§ WHAT TO DO
Below is a listing from which only part is wanted; return exactly the lines from the one with "This screenshot has width=953, height=778." up to and including the one with "Given: Open the Window function dropdown".

§ DATA FOR THIS TASK
--- START ---

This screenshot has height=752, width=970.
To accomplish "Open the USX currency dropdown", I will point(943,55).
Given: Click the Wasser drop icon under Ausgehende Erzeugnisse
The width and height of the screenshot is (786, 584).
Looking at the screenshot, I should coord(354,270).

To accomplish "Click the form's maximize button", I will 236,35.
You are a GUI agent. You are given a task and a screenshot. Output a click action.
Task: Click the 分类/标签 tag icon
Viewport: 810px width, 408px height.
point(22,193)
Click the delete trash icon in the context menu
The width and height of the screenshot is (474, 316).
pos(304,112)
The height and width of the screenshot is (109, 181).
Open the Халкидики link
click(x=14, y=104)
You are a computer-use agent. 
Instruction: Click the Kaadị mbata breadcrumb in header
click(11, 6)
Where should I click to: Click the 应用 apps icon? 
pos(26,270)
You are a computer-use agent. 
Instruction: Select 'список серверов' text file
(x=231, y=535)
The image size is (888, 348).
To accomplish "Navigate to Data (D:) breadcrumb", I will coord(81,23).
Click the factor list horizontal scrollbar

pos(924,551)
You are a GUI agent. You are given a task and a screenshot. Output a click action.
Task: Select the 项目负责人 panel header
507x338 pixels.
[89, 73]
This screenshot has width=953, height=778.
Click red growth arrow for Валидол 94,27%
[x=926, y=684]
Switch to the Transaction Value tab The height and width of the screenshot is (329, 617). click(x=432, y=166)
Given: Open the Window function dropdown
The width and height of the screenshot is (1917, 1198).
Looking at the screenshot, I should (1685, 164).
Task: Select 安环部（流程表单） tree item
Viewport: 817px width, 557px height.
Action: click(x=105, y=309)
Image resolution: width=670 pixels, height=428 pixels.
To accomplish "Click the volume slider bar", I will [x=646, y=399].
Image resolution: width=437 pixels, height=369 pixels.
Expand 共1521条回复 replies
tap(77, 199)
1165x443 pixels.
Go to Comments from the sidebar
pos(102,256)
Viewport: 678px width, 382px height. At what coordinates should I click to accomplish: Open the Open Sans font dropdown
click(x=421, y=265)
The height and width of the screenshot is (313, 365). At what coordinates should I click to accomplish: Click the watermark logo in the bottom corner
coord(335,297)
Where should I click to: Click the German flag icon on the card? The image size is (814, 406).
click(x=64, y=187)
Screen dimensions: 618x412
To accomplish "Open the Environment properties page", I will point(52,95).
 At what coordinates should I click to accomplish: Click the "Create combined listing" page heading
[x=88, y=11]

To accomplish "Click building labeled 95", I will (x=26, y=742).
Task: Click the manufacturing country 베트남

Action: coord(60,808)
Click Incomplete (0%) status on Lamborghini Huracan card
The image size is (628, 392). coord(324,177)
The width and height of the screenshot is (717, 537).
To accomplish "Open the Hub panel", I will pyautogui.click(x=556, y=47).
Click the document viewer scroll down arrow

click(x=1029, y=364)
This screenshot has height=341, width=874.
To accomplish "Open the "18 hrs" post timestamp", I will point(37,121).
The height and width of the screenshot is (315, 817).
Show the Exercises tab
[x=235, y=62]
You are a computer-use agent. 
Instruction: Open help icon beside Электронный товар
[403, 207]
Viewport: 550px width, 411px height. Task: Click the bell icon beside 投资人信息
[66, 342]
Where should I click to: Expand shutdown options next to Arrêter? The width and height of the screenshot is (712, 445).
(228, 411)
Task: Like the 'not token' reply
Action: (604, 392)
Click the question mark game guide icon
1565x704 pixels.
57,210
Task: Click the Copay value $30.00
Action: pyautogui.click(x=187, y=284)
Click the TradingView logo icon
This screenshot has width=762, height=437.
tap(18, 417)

--- END ---

§ WRITTEN RESPONSE
This screenshot has width=953, height=778.
Click red growth arrow for Валидол 94,27%
[x=926, y=684]
Switch to the Transaction Value tab The height and width of the screenshot is (329, 617). click(x=432, y=166)
Given: Open the Window function dropdown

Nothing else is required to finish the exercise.